■ ASSIGNMENT ■
Transcribe the part of the cockapoo puppy forum thread below that opens with the words containing "My puppy Walter" and closes with "cocker one !".

■ DOCUMENT EXTRACT ■
────────────────

# Cockapoo puppy - more cocker than poodle?



## Whiskey

Hi everyone! I have a 4 month old cockapoo puppy named Whiskey and he is looking more and more like a cocker spaniel everyday! Does anyone have an adult cockapoo that looked similar to Whiskey as a puppy that has pictures of what he/she looks like now? I'd be interested to see because I just can't seem to figure out how his fur's going to come in when he's an adult!


----------



## Lara10

Whiskey is really cute, he's similar to my cockerpoo Finley, he's 9 wks old and we love him no matter how he turns out however I can't help thinking he looks like a cocker spaniel I can't see anything that resembles a poodle, but he is beautiful, I will try to add a photo!!


----------



## Whiskey

Wow Finley is a cutie as well!!!  I can't wait to see what he looks like when he gets older too! Thanks for the reply, it's good to see other cockapoo owners that are noticing the mostly cocker spaniel in their pup! They grow up so fast, Whiskey is now 11 lbs and I still remember what he was like as a 5 lb pup!


----------



## Walterpick

My puppy Walter is the same - no discernible poodle apart from his long legs (per the vet). His siblings were definitely more Cockapoo in looks but I think we just got the cocker one !

Walter was 14lbs at 12 weeks and per the vet is likely to be 30-40lbs and not the 18-20 quoted by the questionable breeder


----------



## GreenEnvy

Our 13 week old, Kira, also looks much more spaniel at this point.
She's 7.7 lbs now.

I haven't really noticed any shedding yet other than when brushing, but we'll see.


----------

────────────────

■ PROVIDED MATERIAL ■
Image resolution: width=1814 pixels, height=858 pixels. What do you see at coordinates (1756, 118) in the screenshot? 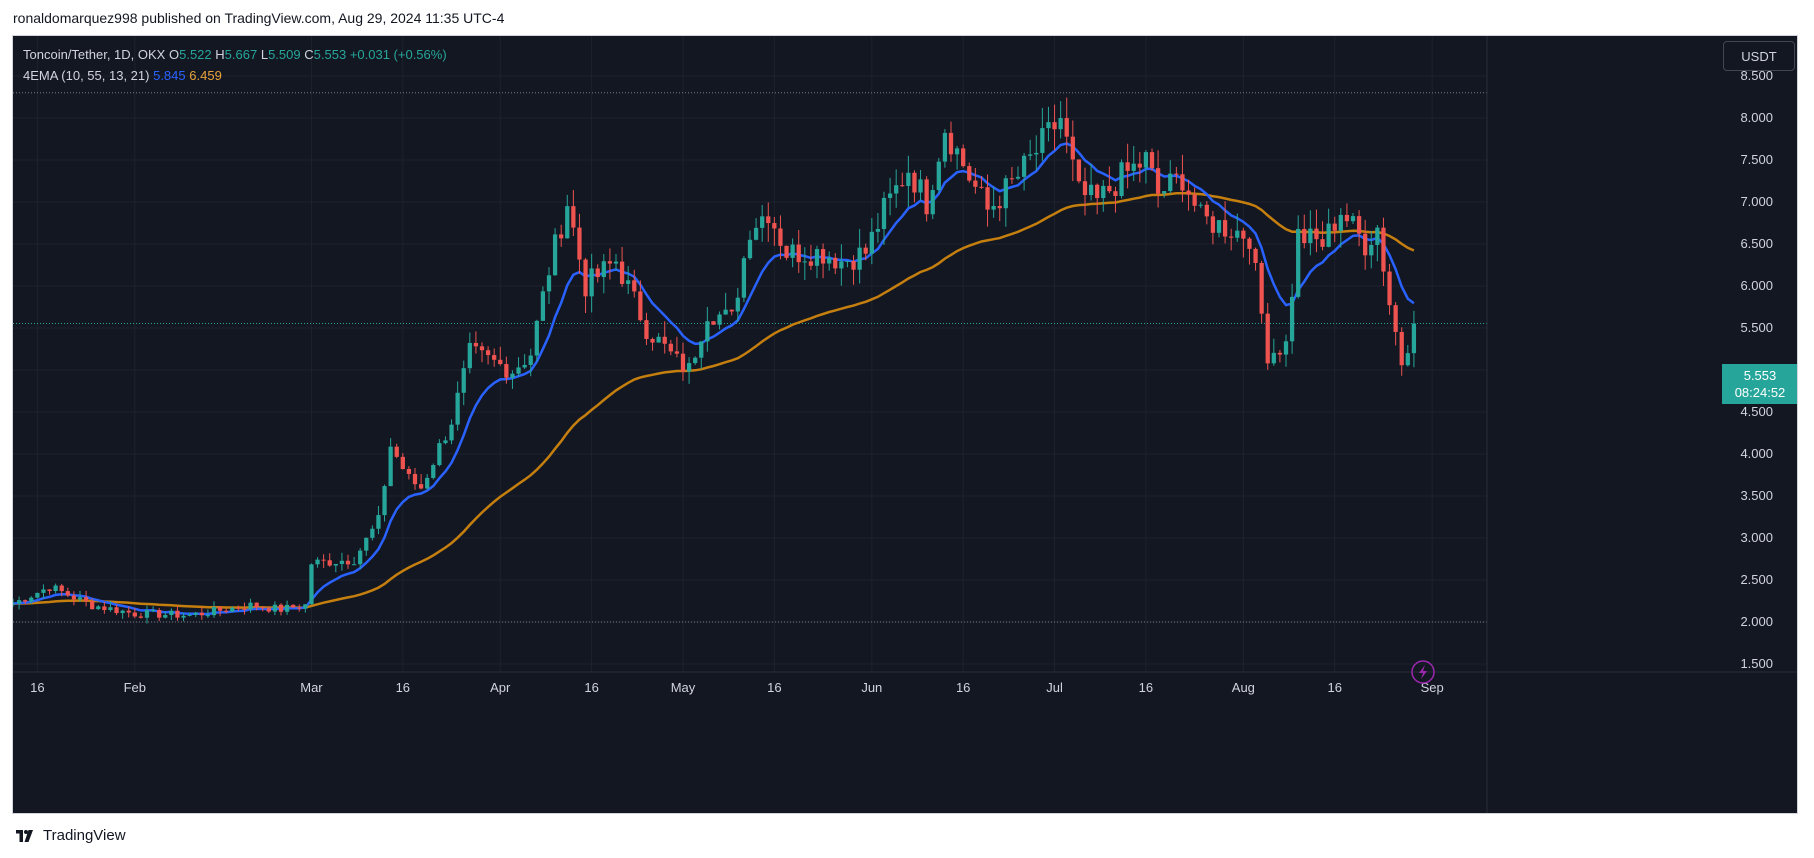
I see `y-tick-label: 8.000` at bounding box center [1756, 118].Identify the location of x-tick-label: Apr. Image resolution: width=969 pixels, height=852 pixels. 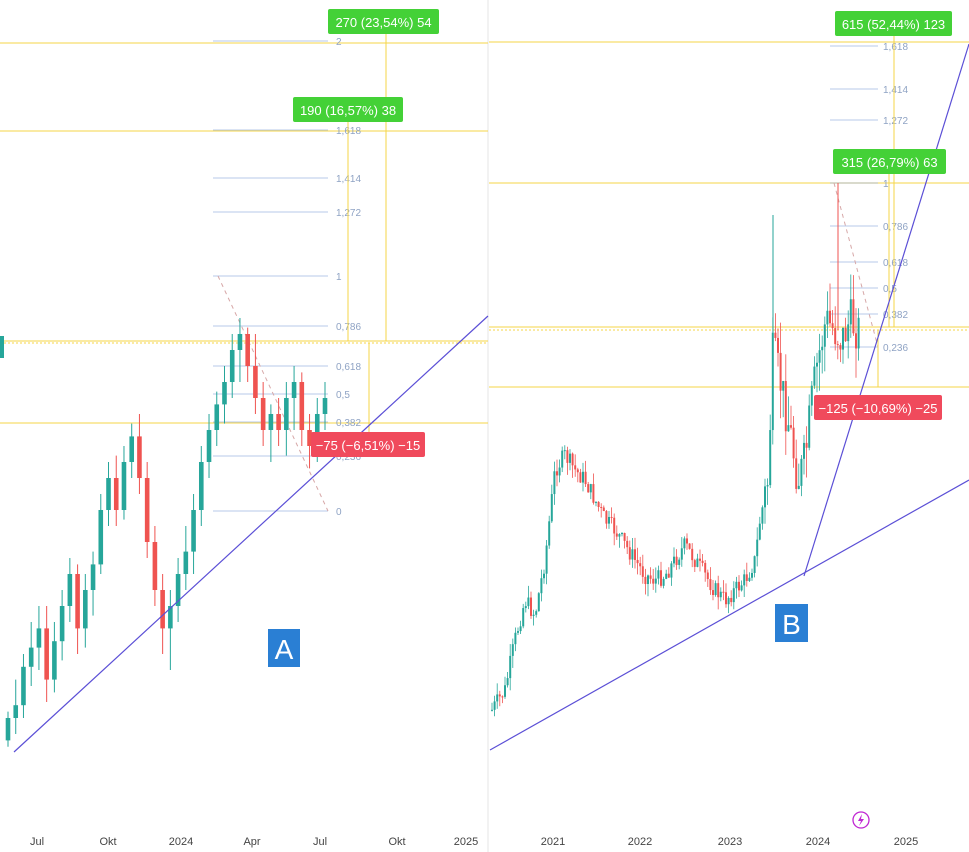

────────────────

■ WRITTEN ANSWER ■
My puppy Walter is the same - no discernible poodle apart from his long legs (per the vet). His siblings were definitely more Cockapoo in looks but I think we just got the cocker one !